China Auto Check: New tech race in a more open market
Updated 17:11, 24-Jul-2019
Germany will host the third Germany-China Automobile Congress in September, a widely watched event amid the current global trade uncertainties. The Chinese auto market continues to top the world's auto sales, especially for luxury cars. But, as the Chinese auto market embraces more foreign capital, where should global automakers look at first? CGTN's Xia Cheng reports.
A more open Chinese auto market, and a more divided one in terms of what consumers want. Electric vehicles are a focus. First, it's a priority for China to improve the environment. Second, it's part of China's drive to further open up its markets. Last year, China removed ownership caps for foreign carmakers' China ventures in EV and plug-in hybrids. Caps on commercial vehicle makers will ease in 2020 and by 2022 for the wider car market.
MINGYU GUAN, PARTNER McKINSEY & COMPANY "As you know, every OEM has its local partner, being SOEs or some of the private companies.

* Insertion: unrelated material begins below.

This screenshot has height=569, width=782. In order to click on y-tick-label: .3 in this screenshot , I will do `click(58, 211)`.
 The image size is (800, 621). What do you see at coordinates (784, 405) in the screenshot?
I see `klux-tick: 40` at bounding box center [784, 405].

I think the question is really what is the value add or what is the value they can continue getting from their local partners."
So far, besides a fully owned Shanghai factory by Tesla, most global auto brands have been continuing their partnership strategy. BMW is working with Tencent to open a computing center in China for self-driving cars. Toyota is planning to develop electric vehicles and batteries with Chinese EV giant BYD. And Beijing Auto just bought another 5% stake in Daimler, seeking joint efforts in new auto technologies. Are we going to see more to come?
MINGYU GUAN, PARTNER McKINSEY & COMPANY "In the past, I think, it was pretty much setting the plant. But you are also seeing that there's more and more move for those international players putting their research and development centers in China, really moving part of their technology and engineering team locally. So I think it's probably gonna be a good mix of very high-end technology, but you still want local partners to basically get into the manufacturing or basic operation side."
XIA CHENG BEIJING "Luxury car sales have stayed strong in China this year even as overall car sales have declined. We are talking about car buyers in top cities like Beijing, Shanghai and Guangzhou. That's where foreign brands shine. But that's not the case in much smaller cities, not even Wuhan, Nanjing or Chengdu, but those much lower tiers cities that you might've never heard of. They are the home turf for Chinese automakers. Those cities have just gone through a burst of housing bubble, because the local economies and spending power cannot support more home purchases. So when housing is down, will auto be next?"
MINGYU GUAN, PARTNER McKINSEY & COMPANY "I would say there's also a shift from the consumers about what cars they actually want. So to your point, I think some of the OEMs, if they originally focus on certain part of the market, probably do have to prepare themselves and say how or when is the migrating path in order to really not being falling behind the overall trend in the market."
Analysts believe that even entry-level cars can be lucrative in a weaker Chinese market, as long as those cars are geared with the right tech features. That's because they believe that Chinese car buyers are still trading-up. And we are likely to see more global automakers checking the low- or zero-emission, low price point, and high tech boxes when launching products and setting up factories in China. XC, CGTN, BEIJING.